Description of the task: Every record that follows should be copied exactly. No picture belongs in the copy.

Records provided:
——————————

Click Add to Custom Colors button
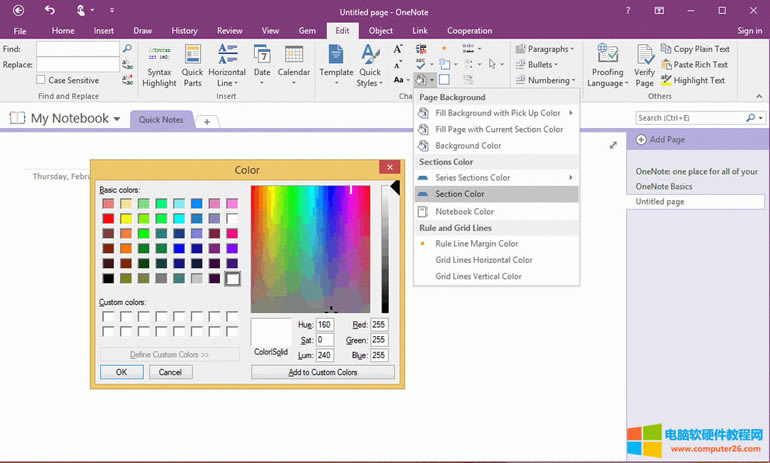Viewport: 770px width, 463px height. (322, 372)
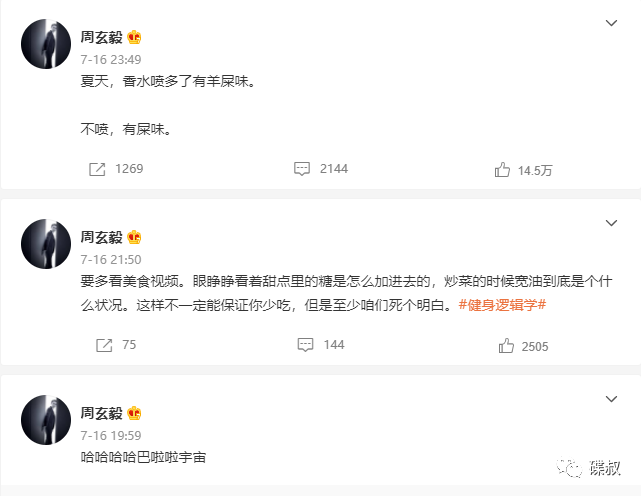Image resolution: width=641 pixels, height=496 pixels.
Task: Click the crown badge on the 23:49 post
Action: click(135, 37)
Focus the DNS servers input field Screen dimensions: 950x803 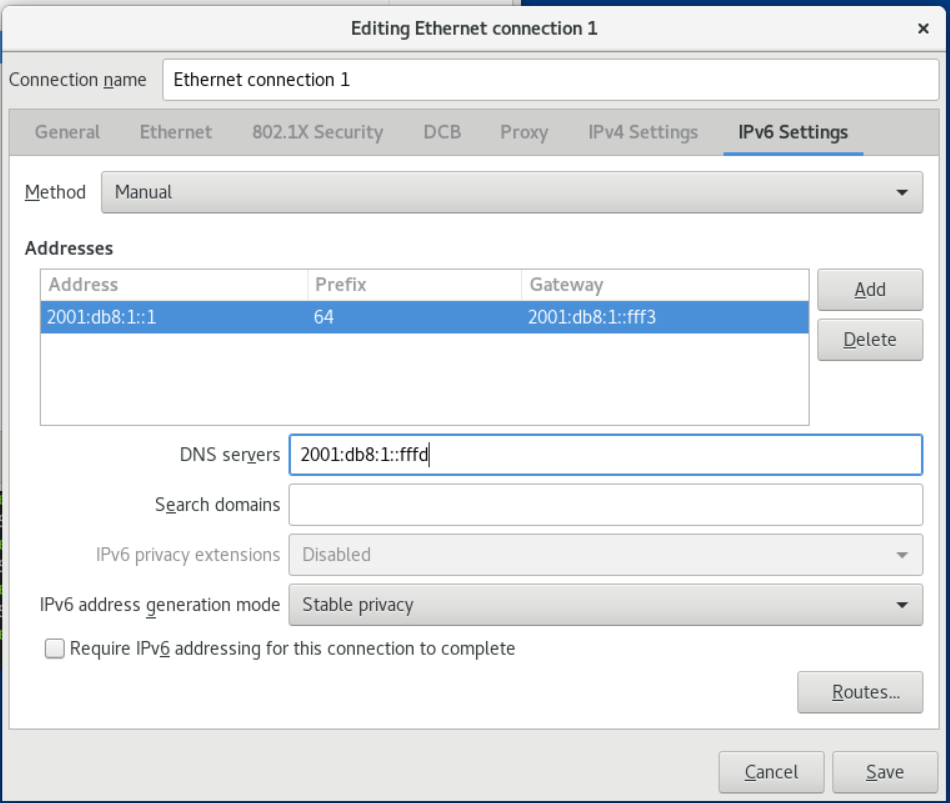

——————————

Exercise solution:
Click Add to Custom Colors button
Viewport: 770px width, 463px height. (322, 372)
Image resolution: width=641 pixels, height=496 pixels.
Task: Click the crown badge on the 23:49 post
Action: click(135, 37)
Focus the DNS servers input field Screen dimensions: 950x803 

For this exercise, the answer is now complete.